According to Mysteel data, apparent demand for rebar, wire rod, steel and steel coils, as well as sheet steel last week increased by 9% – up to 10.08 million tons.

«The recovery in iron ore prices is partly due to market expectations that the Chinese government will soon implement some stimulus policies after weaker-than-expected economic results. However, we have not seen any significant improvement in fundamentals in the industry,» Sinosteel Futures analyst Chen Peng commented.

China’s central bank said it will maintain sufficient liquidity and interest rates will be adjusted to reasonable levels that support domestic demand.

Prices were also supported by the resumption of operation of some steel facilities after shutdowns for maintenance. Companies began ramping up steel production as margins improved amid lower raw material costs. However, some market participants believe that the supply on the market is currently at a sufficiently high level, and the increase in capacity will only put pressure on the prices of finished steel products.

Analysts are skeptical about the price recovery last week as soon the market will reach the summer season – a traditional time of reduced demand for raw materials.

«We believe that this is only a technical price bounce and will therefore be short-lived,» Chen Peng added.

At the end of the week, iron ore prices began to lose momentum and declined from the weekly high.

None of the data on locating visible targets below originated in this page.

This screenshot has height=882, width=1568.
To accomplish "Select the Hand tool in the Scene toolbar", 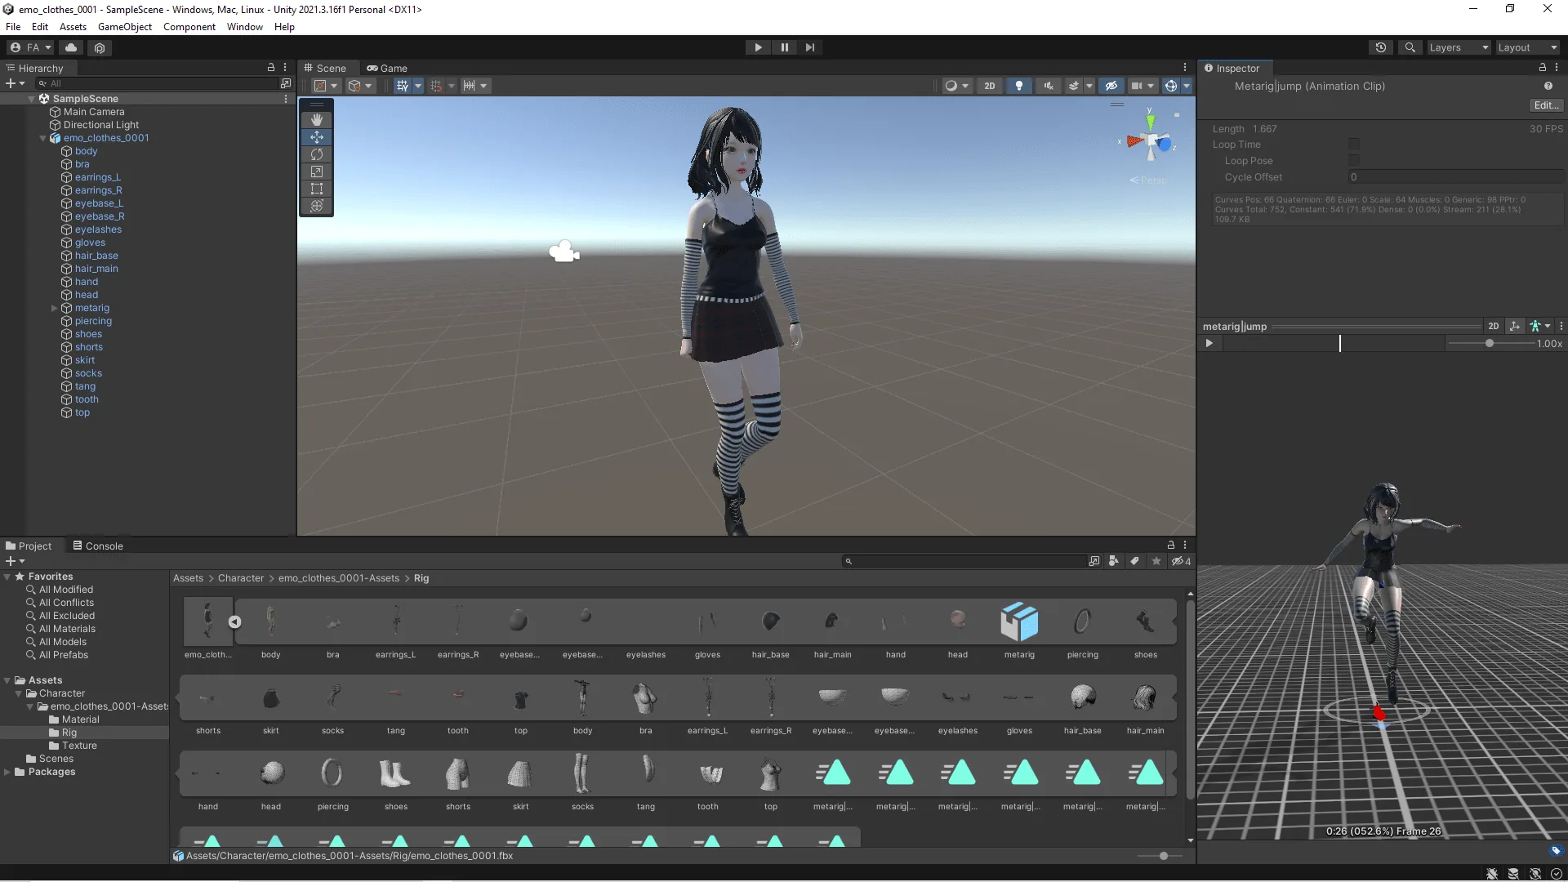I will point(317,120).
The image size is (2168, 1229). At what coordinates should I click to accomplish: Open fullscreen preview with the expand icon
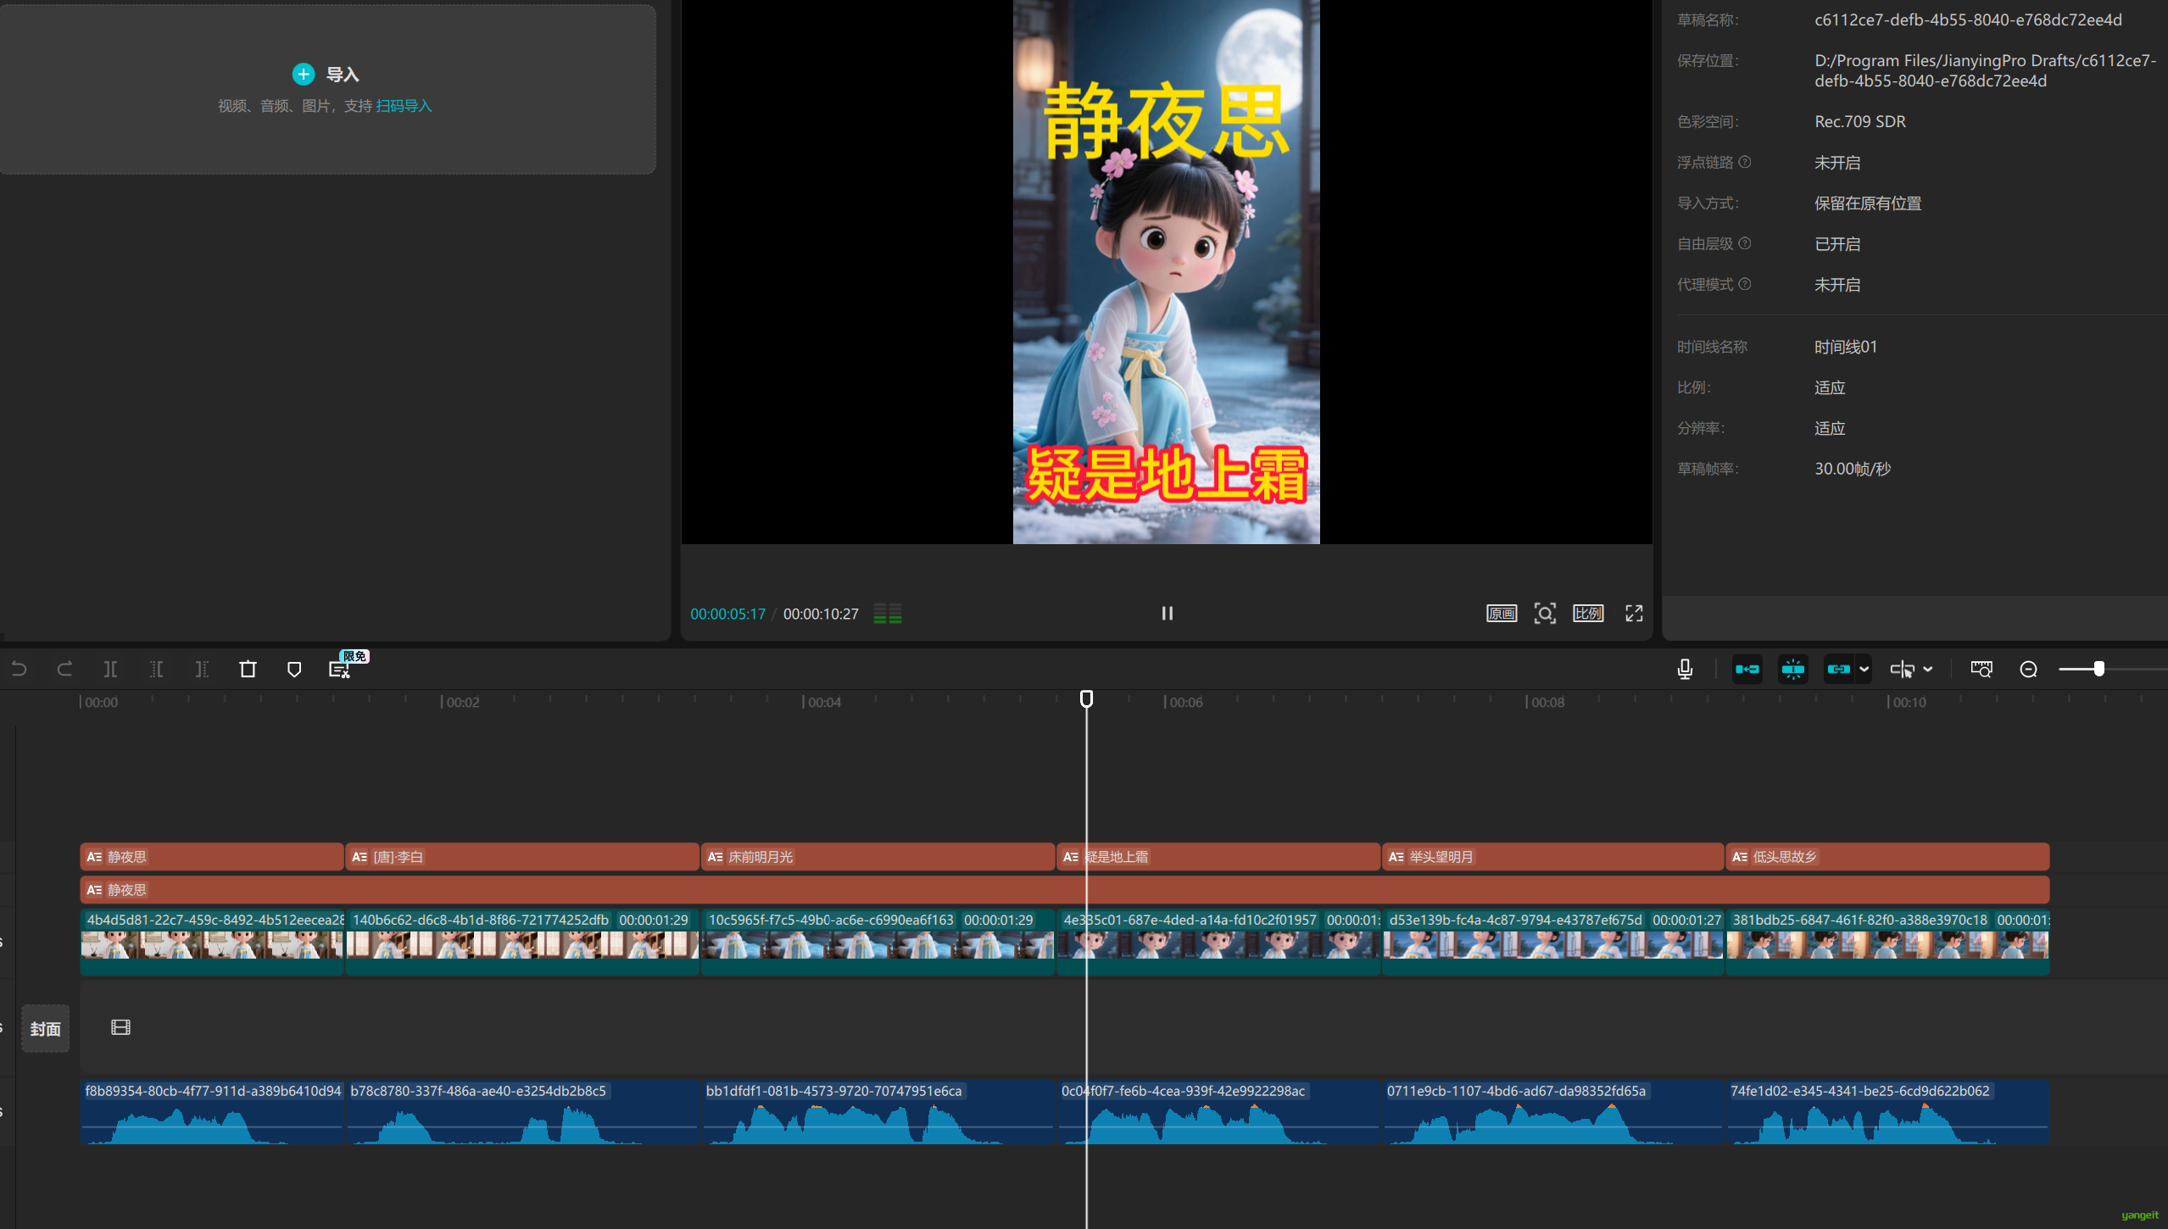[1634, 613]
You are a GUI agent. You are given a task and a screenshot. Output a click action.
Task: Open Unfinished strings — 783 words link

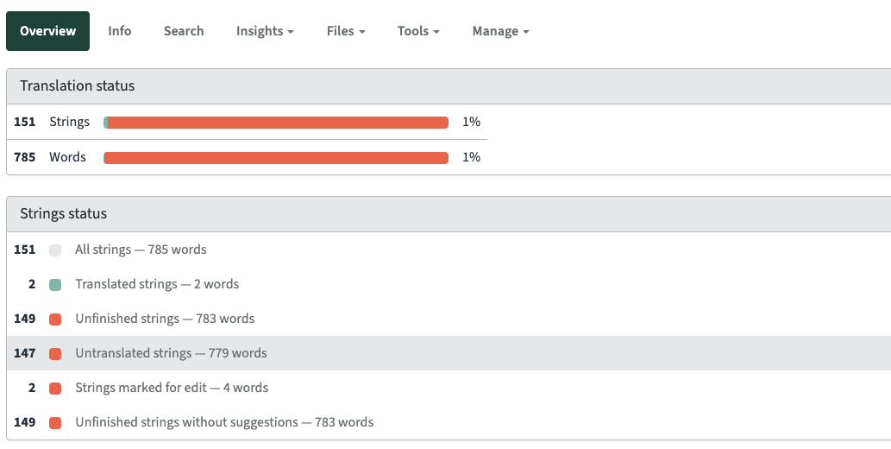click(165, 319)
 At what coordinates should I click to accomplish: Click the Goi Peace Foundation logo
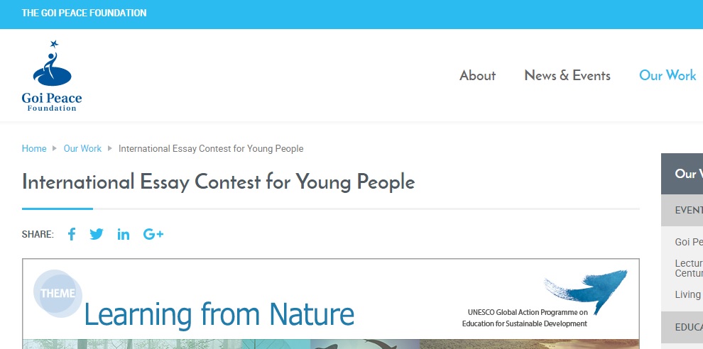coord(52,76)
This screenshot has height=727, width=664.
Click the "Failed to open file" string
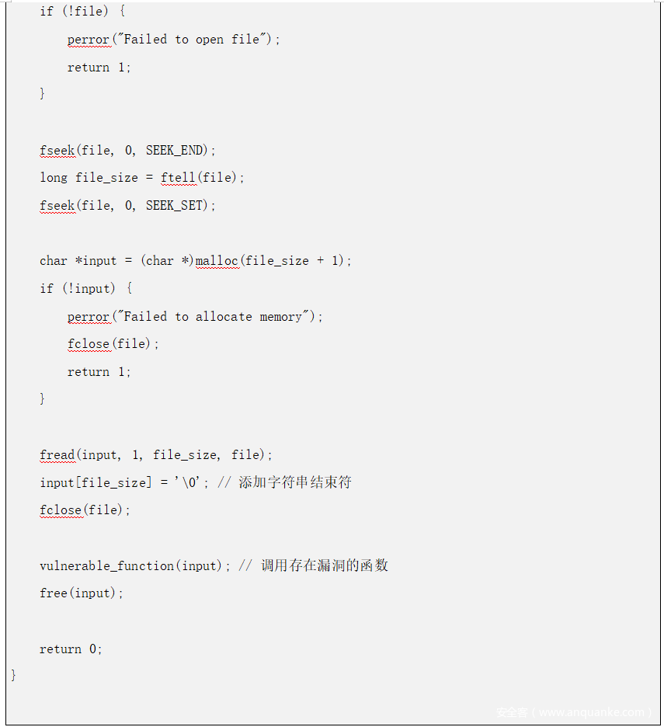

Uncertainty in the real estate market has trumped positive sentiment as the number of new construction projects continues to decline and new home price growth slows.

As GMK Center reported earlier, mining of iron ore in China in 2023 decreased by 13.1% compared to the previous month – to 75.1 million tons. In January-April 2023, iron ore production decreased by 8% compared to the same period in 2022 – 314.38 million tons

Imports to China increased by 8.6% y/y in January-April – up to 385 million tons. In April, China imported 90.44 million tons of iron ore, which is 5.1% more than in April 2022, and 9.8% less than in March 2023.